Exercise instructions: Format all of the data below as a numbered list, leaving out any blank lines.

━━ Materials provided

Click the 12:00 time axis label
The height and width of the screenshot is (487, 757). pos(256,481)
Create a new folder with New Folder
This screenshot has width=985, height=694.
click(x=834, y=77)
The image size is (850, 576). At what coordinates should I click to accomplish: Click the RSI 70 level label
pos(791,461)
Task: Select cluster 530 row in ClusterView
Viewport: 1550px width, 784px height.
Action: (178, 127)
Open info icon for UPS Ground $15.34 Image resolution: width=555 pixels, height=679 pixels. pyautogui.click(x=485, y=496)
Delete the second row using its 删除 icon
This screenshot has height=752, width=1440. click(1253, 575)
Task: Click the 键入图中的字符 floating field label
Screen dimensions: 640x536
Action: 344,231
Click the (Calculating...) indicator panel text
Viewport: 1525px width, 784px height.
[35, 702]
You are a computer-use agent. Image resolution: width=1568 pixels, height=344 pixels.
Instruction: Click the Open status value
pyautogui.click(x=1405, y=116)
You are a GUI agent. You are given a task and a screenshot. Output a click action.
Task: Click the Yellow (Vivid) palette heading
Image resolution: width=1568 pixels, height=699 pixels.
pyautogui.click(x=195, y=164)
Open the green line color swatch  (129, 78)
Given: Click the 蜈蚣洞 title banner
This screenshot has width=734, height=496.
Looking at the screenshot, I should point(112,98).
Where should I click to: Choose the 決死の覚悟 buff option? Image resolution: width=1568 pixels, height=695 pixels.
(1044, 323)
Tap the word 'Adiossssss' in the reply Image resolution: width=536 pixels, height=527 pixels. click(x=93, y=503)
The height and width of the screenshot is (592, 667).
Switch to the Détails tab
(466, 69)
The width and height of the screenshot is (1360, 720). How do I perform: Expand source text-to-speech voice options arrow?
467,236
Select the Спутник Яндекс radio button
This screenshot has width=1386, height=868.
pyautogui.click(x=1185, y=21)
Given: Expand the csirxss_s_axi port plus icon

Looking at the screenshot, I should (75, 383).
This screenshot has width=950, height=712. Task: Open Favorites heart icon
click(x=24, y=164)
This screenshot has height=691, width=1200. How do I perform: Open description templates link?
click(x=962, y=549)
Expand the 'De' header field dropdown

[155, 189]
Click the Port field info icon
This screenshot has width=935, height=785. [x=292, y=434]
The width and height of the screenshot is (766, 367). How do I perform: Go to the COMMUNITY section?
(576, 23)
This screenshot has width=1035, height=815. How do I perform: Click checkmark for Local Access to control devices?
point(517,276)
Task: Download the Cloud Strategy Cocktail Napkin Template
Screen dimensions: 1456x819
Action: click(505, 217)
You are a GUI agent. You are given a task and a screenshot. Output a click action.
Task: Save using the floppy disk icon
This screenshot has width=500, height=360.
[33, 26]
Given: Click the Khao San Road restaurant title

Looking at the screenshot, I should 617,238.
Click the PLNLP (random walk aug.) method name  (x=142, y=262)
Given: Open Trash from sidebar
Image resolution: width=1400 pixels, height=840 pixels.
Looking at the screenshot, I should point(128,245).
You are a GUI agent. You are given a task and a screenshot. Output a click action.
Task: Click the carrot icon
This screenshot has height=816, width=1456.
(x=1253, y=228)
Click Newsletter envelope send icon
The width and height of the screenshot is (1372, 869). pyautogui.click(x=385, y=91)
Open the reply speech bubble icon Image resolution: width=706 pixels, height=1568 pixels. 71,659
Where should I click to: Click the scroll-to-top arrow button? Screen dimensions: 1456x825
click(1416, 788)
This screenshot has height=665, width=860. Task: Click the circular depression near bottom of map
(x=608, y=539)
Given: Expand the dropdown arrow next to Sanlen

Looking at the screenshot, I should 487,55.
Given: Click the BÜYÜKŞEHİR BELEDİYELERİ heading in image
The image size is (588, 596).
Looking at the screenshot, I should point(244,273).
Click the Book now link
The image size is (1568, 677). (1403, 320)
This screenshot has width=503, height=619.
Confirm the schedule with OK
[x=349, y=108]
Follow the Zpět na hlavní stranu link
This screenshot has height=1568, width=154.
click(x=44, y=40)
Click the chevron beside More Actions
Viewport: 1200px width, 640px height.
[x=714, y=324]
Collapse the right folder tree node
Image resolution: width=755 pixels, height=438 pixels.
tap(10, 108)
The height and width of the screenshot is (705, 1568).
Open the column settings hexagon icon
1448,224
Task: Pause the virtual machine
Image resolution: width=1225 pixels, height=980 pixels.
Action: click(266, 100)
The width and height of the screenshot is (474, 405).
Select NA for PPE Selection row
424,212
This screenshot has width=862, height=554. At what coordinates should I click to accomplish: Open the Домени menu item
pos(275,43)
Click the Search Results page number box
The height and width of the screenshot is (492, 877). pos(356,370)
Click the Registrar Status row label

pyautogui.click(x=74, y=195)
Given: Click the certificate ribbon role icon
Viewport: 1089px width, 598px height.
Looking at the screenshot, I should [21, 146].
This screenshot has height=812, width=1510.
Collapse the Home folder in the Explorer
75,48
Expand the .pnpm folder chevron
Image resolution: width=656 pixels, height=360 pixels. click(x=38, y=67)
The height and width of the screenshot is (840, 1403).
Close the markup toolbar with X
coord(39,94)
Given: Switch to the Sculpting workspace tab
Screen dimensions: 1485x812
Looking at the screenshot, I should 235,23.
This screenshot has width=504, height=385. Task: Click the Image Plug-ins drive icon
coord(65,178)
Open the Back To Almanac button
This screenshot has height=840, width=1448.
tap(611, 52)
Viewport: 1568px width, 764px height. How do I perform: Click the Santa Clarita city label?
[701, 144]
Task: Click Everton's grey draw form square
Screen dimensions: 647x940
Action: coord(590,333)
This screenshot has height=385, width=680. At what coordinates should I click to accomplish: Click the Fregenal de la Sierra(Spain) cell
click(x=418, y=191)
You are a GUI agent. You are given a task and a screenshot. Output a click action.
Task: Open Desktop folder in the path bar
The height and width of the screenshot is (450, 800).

━━━━

Reply to the exercise:
1. Click the 12:00 time axis label
2. The height and width of the screenshot is (487, 757). pos(256,481)
3. Create a new folder with New Folder
4. This screenshot has width=985, height=694.
5. click(x=834, y=77)
6. The image size is (850, 576). At what coordinates should I click to accomplish: Click the RSI 70 level label
7. pos(791,461)
8. Task: Select cluster 530 row in ClusterView
9. Viewport: 1550px width, 784px height.
10. Action: (178, 127)
11. Open info icon for UPS Ground $15.34 Image resolution: width=555 pixels, height=679 pixels. pyautogui.click(x=485, y=496)
12. Delete the second row using its 删除 icon
13. This screenshot has height=752, width=1440. click(1253, 575)
14. Task: Click the 键入图中的字符 floating field label
15. Screen dimensions: 640x536
16. Action: 344,231
17. Click the (Calculating...) indicator panel text
18. Viewport: 1525px width, 784px height.
19. [35, 702]
20. You are a computer-use agent. Image resolution: width=1568 pixels, height=344 pixels.
21. Instruction: Click the Open status value
22. pyautogui.click(x=1405, y=116)
23. You are a GUI agent. You are given a task and a screenshot. Output a click action.
24. Task: Click the Yellow (Vivid) palette heading
25. Image resolution: width=1568 pixels, height=699 pixels.
26. pyautogui.click(x=195, y=164)
27. Open the green line color swatch  (129, 78)
28. Given: Click the 蜈蚣洞 title banner
29. This screenshot has width=734, height=496.
30. Looking at the screenshot, I should point(112,98).
31. Where should I click to: Choose the 決死の覚悟 buff option? Image resolution: width=1568 pixels, height=695 pixels.
32. (1044, 323)
33. Tap the word 'Adiossssss' in the reply Image resolution: width=536 pixels, height=527 pixels. click(x=93, y=503)
34. The height and width of the screenshot is (592, 667).
35. Switch to the Détails tab
36. (466, 69)
37. The width and height of the screenshot is (1360, 720). How do I perform: Expand source text-to-speech voice options arrow?
38. 467,236
39. Select the Спутник Яндекс radio button
40. This screenshot has width=1386, height=868.
41. pyautogui.click(x=1185, y=21)
42. Given: Expand the csirxss_s_axi port plus icon
43. Looking at the screenshot, I should (75, 383).
44. This screenshot has width=950, height=712. Task: Open Favorites heart icon
45. click(x=24, y=164)
46. This screenshot has height=691, width=1200. How do I perform: Open description templates link?
47. click(x=962, y=549)
48. Expand the 'De' header field dropdown
49. [155, 189]
50. Click the Port field info icon
51. This screenshot has width=935, height=785. [x=292, y=434]
52. The width and height of the screenshot is (766, 367). How do I perform: Go to the COMMUNITY section?
53. (576, 23)
54. This screenshot has width=1035, height=815. How do I perform: Click checkmark for Local Access to control devices?
55. point(517,276)
56. Task: Download the Cloud Strategy Cocktail Napkin Template
57. Screen dimensions: 1456x819
58. Action: click(505, 217)
59. You are a GUI agent. You are given a task and a screenshot. Output a click action.
60. Task: Save using the floppy disk icon
61. This screenshot has width=500, height=360.
62. [33, 26]
63. Given: Click the Khao San Road restaurant title
64. Looking at the screenshot, I should 617,238.
65. Click the PLNLP (random walk aug.) method name  (x=142, y=262)
66. Given: Open Trash from sidebar
67. Image resolution: width=1400 pixels, height=840 pixels.
68. Looking at the screenshot, I should point(128,245).
69. You are a GUI agent. You are given a task and a screenshot. Output a click action.
70. Task: Click the carrot icon
71. This screenshot has height=816, width=1456.
72. (x=1253, y=228)
73. Click Newsletter envelope send icon
74. The width and height of the screenshot is (1372, 869). pyautogui.click(x=385, y=91)
75. Open the reply speech bubble icon Image resolution: width=706 pixels, height=1568 pixels. 71,659
76. Where should I click to: Click the scroll-to-top arrow button? Screen dimensions: 1456x825
77. click(1416, 788)
78. This screenshot has height=665, width=860. Task: Click the circular depression near bottom of map
79. (x=608, y=539)
80. Given: Expand the dropdown arrow next to Sanlen
81. Looking at the screenshot, I should 487,55.
82. Given: Click the BÜYÜKŞEHİR BELEDİYELERİ heading in image
83. The image size is (588, 596).
84. Looking at the screenshot, I should point(244,273).
85. Click the Book now link
86. The image size is (1568, 677). (1403, 320)
87. This screenshot has width=503, height=619.
88. Confirm the schedule with OK
89. [x=349, y=108]
90. Follow the Zpět na hlavní stranu link
91. This screenshot has height=1568, width=154.
92. click(x=44, y=40)
93. Click the chevron beside More Actions
94. Viewport: 1200px width, 640px height.
95. [x=714, y=324]
96. Collapse the right folder tree node
97. Image resolution: width=755 pixels, height=438 pixels.
98. tap(10, 108)
99. The height and width of the screenshot is (705, 1568).
100. Open the column settings hexagon icon
101. 1448,224
102. Task: Pause the virtual machine
103. Image resolution: width=1225 pixels, height=980 pixels.
104. Action: click(266, 100)
105. The width and height of the screenshot is (474, 405).
106. Select NA for PPE Selection row
107. 424,212
108. This screenshot has width=862, height=554. At what coordinates should I click to accomplish: Open the Домени menu item
109. pos(275,43)
110. Click the Search Results page number box
111. The height and width of the screenshot is (492, 877). pos(356,370)
112. Click the Registrar Status row label
113. pyautogui.click(x=74, y=195)
114. Given: Click the certificate ribbon role icon
115. Viewport: 1089px width, 598px height.
116. Looking at the screenshot, I should [21, 146].
117. This screenshot has height=812, width=1510.
118. Collapse the Home folder in the Explorer
119. 75,48
120. Expand the .pnpm folder chevron
121. Image resolution: width=656 pixels, height=360 pixels. click(x=38, y=67)
122. The height and width of the screenshot is (840, 1403).
123. Close the markup toolbar with X
124. coord(39,94)
125. Given: Switch to the Sculpting workspace tab
126. Screen dimensions: 1485x812
127. Looking at the screenshot, I should 235,23.
128. This screenshot has width=504, height=385. Task: Click the Image Plug-ins drive icon
129. coord(65,178)
130. Open the Back To Almanac button
131. This screenshot has height=840, width=1448.
132. tap(611, 52)
133. Viewport: 1568px width, 764px height. How do I perform: Click the Santa Clarita city label?
134. [701, 144]
135. Task: Click Everton's grey draw form square
136. Screen dimensions: 647x940
137. Action: coord(590,333)
138. This screenshot has height=385, width=680. At what coordinates should I click to accomplish: Click the Fregenal de la Sierra(Spain) cell
139. click(x=418, y=191)
140. You are a GUI agent. You are given a task and a screenshot. Output a click action.
141. Task: Open Desktop folder in the path bar
142. The height and width of the screenshot is (450, 800).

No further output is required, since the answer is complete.